À peine sortie de la nationale, un panneau indique Jarnac à 27 km. Une route zigzaguant entre de larges champs de vignes rougies qui sont destinés à la production de cognac. Un pont en pierre survolant la Charente dévoile le cœur de la petite ville de 4 500 habitant·es. On cherche le collège Jean Lartaut qui, depuis trois ans, mène des ateliers médias. Le buraliste du Narval, place du Château, nous indique le chemin le plus court. Entouré de piles des journaux locaux comme La Charente Libre, il lance avec fierté : « Ici, on connait les journalistes. Nous on est la ville de Mitterrand ».
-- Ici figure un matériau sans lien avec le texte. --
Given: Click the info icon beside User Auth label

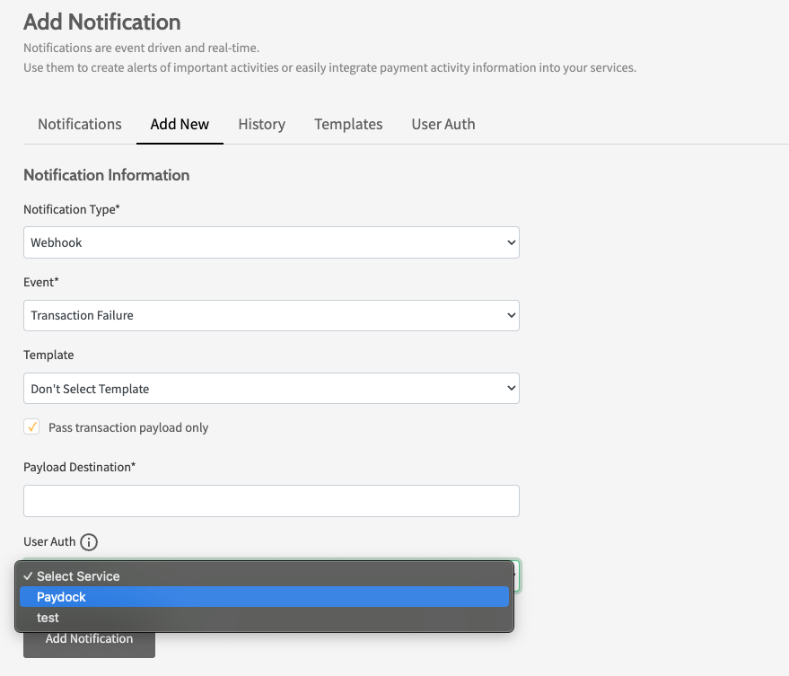Looking at the screenshot, I should coord(89,542).
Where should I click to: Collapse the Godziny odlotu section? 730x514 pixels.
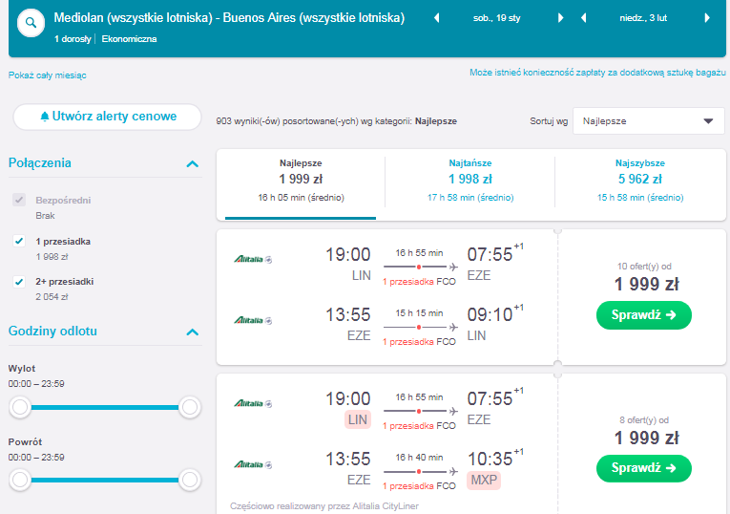(192, 332)
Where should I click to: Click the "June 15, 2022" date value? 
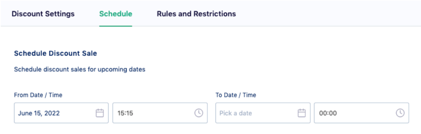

Vingt minutes plus tard, en longeant la rue de Verdun, une mélodie résonne. L’orchestre de l’École de musique répète sous un préau du collège. Après quelques pas, les baies vitrées du centre de documentation et d’information (CDI) attirent le regard. À l’intérieur, des chaises roulantes futuristes portent une quinzaine d’élèves de l’option éducation aux médias et à l’information (EMI).
Concevoir un JT
À l’image d’un club, les étudiant·es se retrouvent deux heures par semaine sous l’égide de Corinne Dumais, documentaliste passionnée, formée au Centre pour l’éducation aux médias et à l’information (CLEMI). Depuis 2020, elle propose cette option de la 5ème à la 3ème. Au programme, la création d’un journal télévisé conçu par les jeunes de 12 à 15 ans. Tournage, montage, voix off, les 16 participant·es s’exercent comme des journalistes professionnel·les pour raconter deux à trois fois par an les actualités de leur collège.
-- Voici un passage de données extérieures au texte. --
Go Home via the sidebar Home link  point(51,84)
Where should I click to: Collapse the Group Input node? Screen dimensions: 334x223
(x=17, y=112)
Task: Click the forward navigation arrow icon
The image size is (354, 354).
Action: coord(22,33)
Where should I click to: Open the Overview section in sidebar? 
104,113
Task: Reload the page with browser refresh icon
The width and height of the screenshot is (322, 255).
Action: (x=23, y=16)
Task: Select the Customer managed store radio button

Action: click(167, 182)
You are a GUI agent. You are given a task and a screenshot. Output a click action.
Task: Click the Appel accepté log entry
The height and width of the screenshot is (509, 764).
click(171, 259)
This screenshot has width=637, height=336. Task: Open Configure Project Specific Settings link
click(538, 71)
À peine assis, le sourire aux lèvres, Teddy, 13 ans, trépigne d’impatience. Ce mardi, la séance commence par un échange sur les médias avec deux professeur·es d’histoire. Les élèves listent ceux qu’ils connaissent : « BFM TV », « Hugo décrypte », « France Info », « Charente Libre et Sud Ouest » … Mais comme Teddy, ce qu’ils préfèrent, c’est le moment de passer derrière la caméra. Après une petite récréation, le club se rassemble pour une conférence de rédaction.
Laurence Pierre, professeure d’histoire, et Corinne Dumais, la documentaliste, sont des enseignantes passionnées. À l’image de leurs élèves, elles portent avec enthousiasme leur casquette de rédactrices en chef. « Nous allons débriefer plusieurs reportages sur le foyer du collège », annonce Laurence Pierre. Les jeunes maîtrisent déjà le jargon journalistique. « Ce serait bien de rajouter un micro-trottoir », propose timidement Côme au fond de la classe. Son camarade Teddy lance avec beaucoup d’énergie et d’assurance : « La voix off est trop monotone ». Apolline, 12 ans, qui débute dans le club, observe que les plans sont trop statiques. À l’issue d’un vote informel, les élèves élisent leur reportage préféré avant de le peaufiner pour la publication.
Fabrique du citoyen
À Jarnac, ce village connu pour être celui de François Mitterrand, le rapport aux journalistes, présent·es en nombre chaque année lors des commémorations de la mort de l’ancien chef de l’État, n’est sans doute pas le même qu’ailleurs. Malgré les inégalités territoriales, le CLEMI s’efforce de mettre en place un grand nombre d’actions dans le monde rural en partenariat avec des enseignant·es formé·es.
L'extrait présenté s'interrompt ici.